§ **Work request**: Set down again, exactly and only, the lines from the one that contains "You are a computer-use agent." through the last line of the records below, both included, but not the pictures.

Entries taken from a collection:
-.-.-
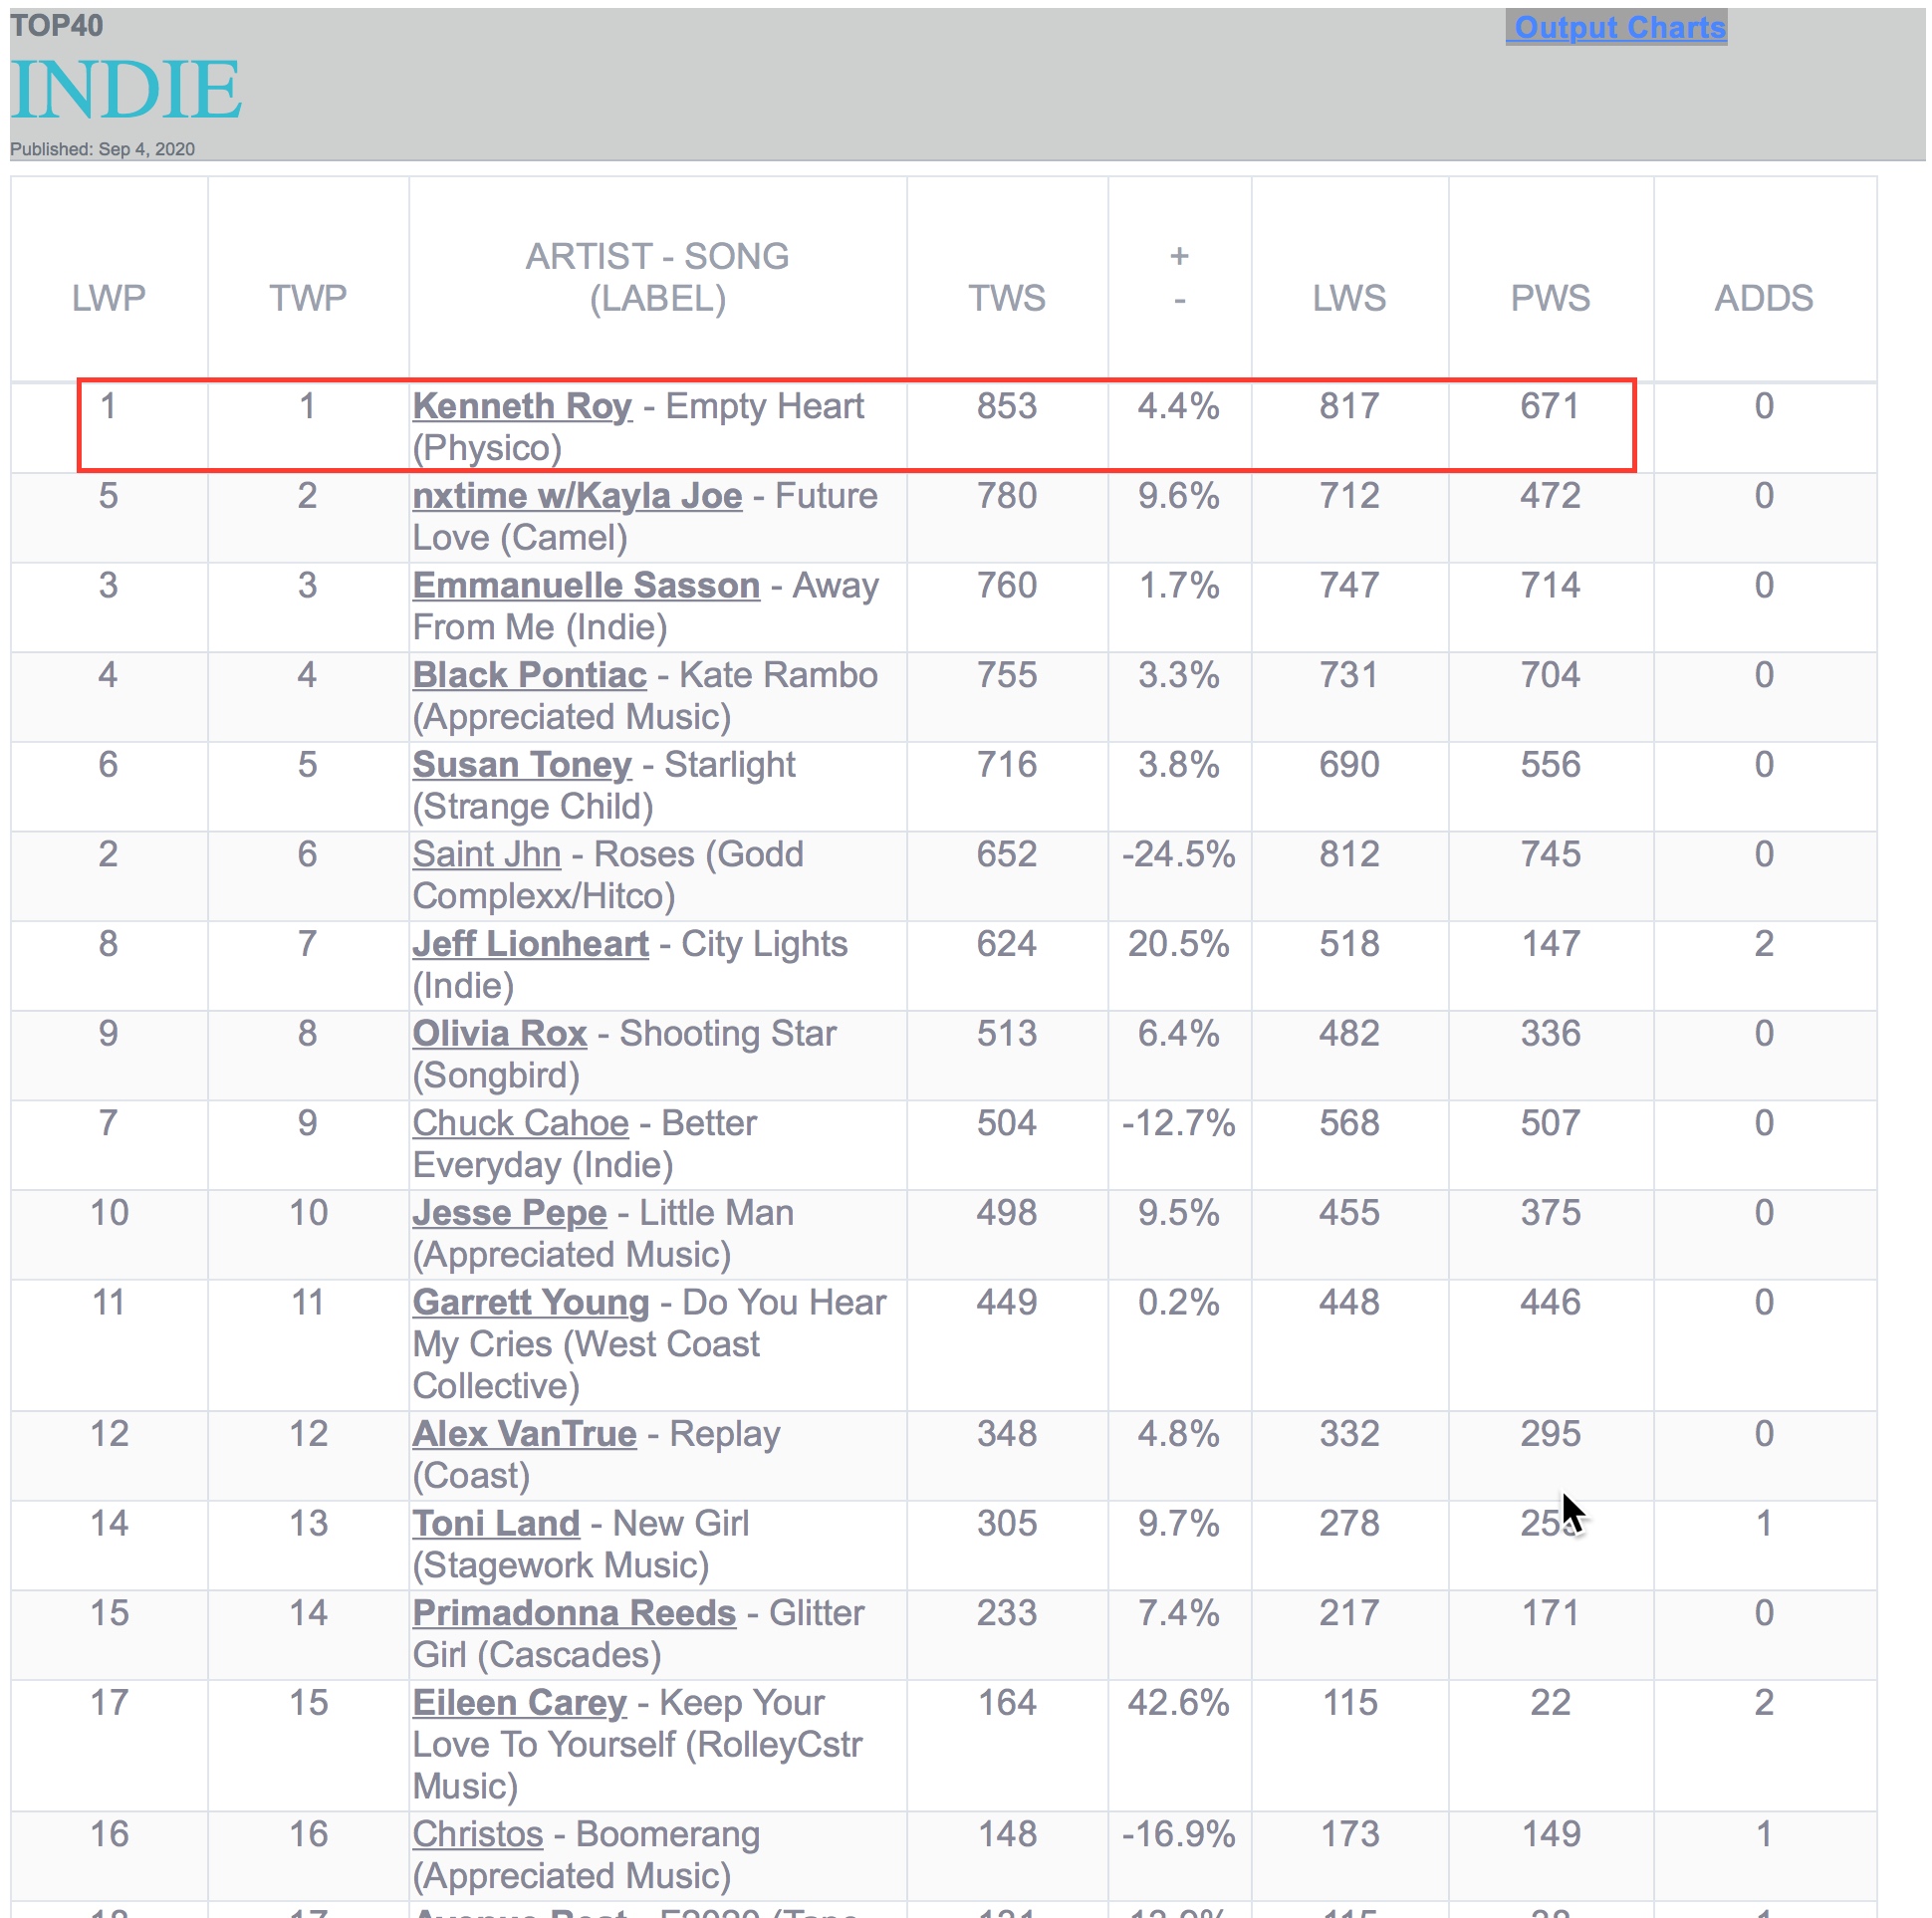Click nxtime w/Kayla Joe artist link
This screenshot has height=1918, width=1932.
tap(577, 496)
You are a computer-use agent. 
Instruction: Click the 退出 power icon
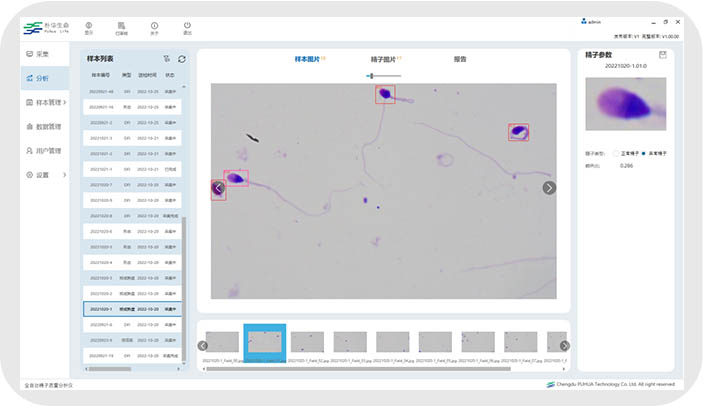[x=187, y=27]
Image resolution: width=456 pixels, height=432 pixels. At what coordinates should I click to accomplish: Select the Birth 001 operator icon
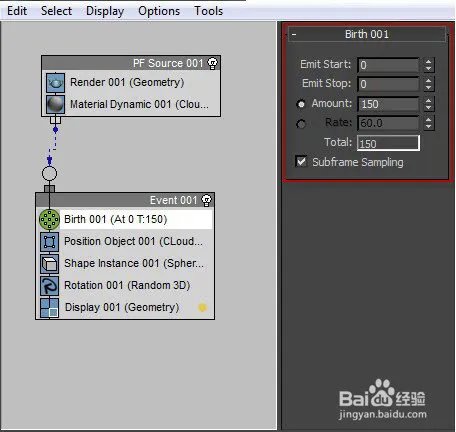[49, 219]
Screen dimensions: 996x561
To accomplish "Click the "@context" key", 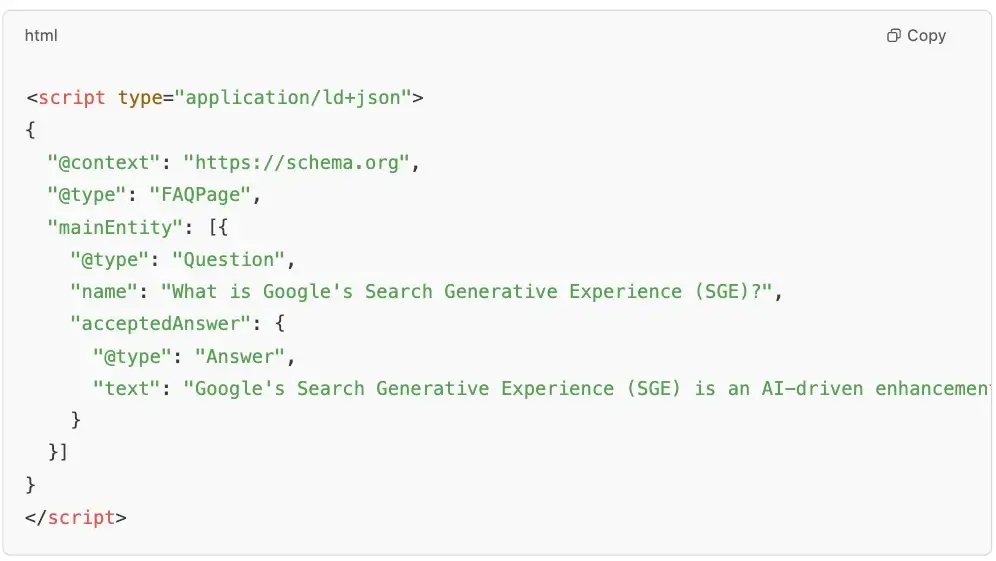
-.-.-
§ **Solution to this exercise**:
You are a computer-use agent. 
Instruction: Click the 退出 power icon
[x=187, y=27]
Image resolution: width=456 pixels, height=432 pixels. At what coordinates should I click to accomplish: Select the Birth 001 operator icon
[49, 219]
Screen dimensions: 996x561
To accomplish "Click the "@context" key", 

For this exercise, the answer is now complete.